- Born: August 12, 1977
- Education: Michigan State University
- Occupation: Sports anchor for WABC-TV
- Notable credit(s): Fox Sports Detroit Fox Sports 1

= Ryan Field (sportscaster) =

American sportscaster

Ryan Field (born August 12, 1977) is an American sportscaster who is currently a sports anchor on WABC-TV's Eyewitness News Weeknight and Saturday Morning Newscasts. He is a native of Troy, Michigan, and a graduate of Michigan State University.

==Career==
Field's television work began in 1996 as a sports intern at WILX-TV, the NBC affiliate in Lansing.

His broadcasting experience includes serving as a reporter and sports talk show host at WDBM Radio (88.9 FM) in East Lansing, where he was recognized for "Best College Radio Sportscast" in 1999 by the Michigan Association of Broadcasters.

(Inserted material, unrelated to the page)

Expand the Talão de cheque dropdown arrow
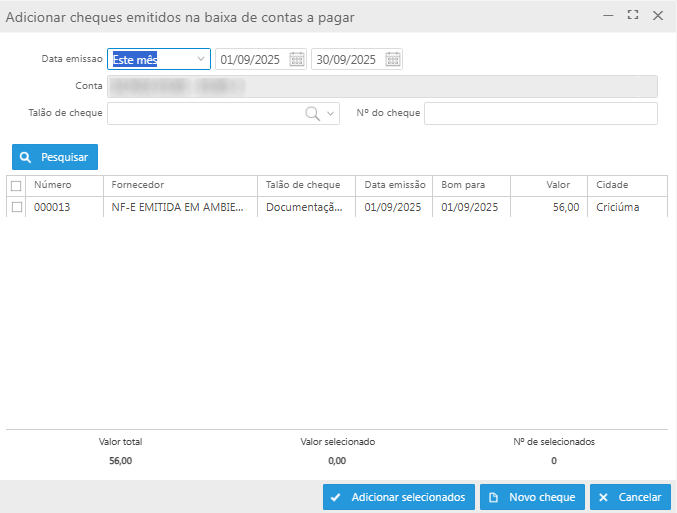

Ryan Field had been a sports reporter at WJBK (Fox 2) in Detroit since August 2000 and provided sports updates on WDFN Radio (1130 AM). At WDFN, he was known for his signature emphasis on the word "guaranteed" during his newsbreaks.

Before joining Fox 2, he was the sports director and previously weekend sports anchor at WSYM (Fox 47) in Lansing.

From September 2003 to June 2013, Field covered the Detroit Tigers, Detroit Pistons, and Detroit Red Wings for Fox Sports Detroit (FSD). Field left FSD to join the launch of Fox Sports 1 in August 2013, where he served as an anchor and studio host, and was seen on several of the channel’s programs including Fox Sports Live, MLB Whiparound, Inside the Big East, and more. Field can also be heard as co-host of a sports talk radio show on Fox Sports Radio each Sunday from 1 p.m. to 4 p.m. ET, along with former NBA player, Jim Jackson.

On October 26, 2016, Field became the weeknight sports anchor for WABC-TV. He currently anchors sports highlights on weeknights at 6 and 11 p.m. and on Saturday mornings.

==Awards and other appearances==
His work reporting on the local teams was highlighted by capturing a Michigan Emmy in 2006 in the Sports News Feature category for his work following the collapse of Detroit Red Wings defenseman Jiri Fischer, stricken with a heart ailment during a game.

In 2009, Field took home his first Emmy for Best Sports Anchor.

Field now has seven Michigan Emmys to his credit.

Field was once on an episode of The Price is Right.

Field was primary sideline reporter for Fox Sports Detroit’s Pistons game coverage.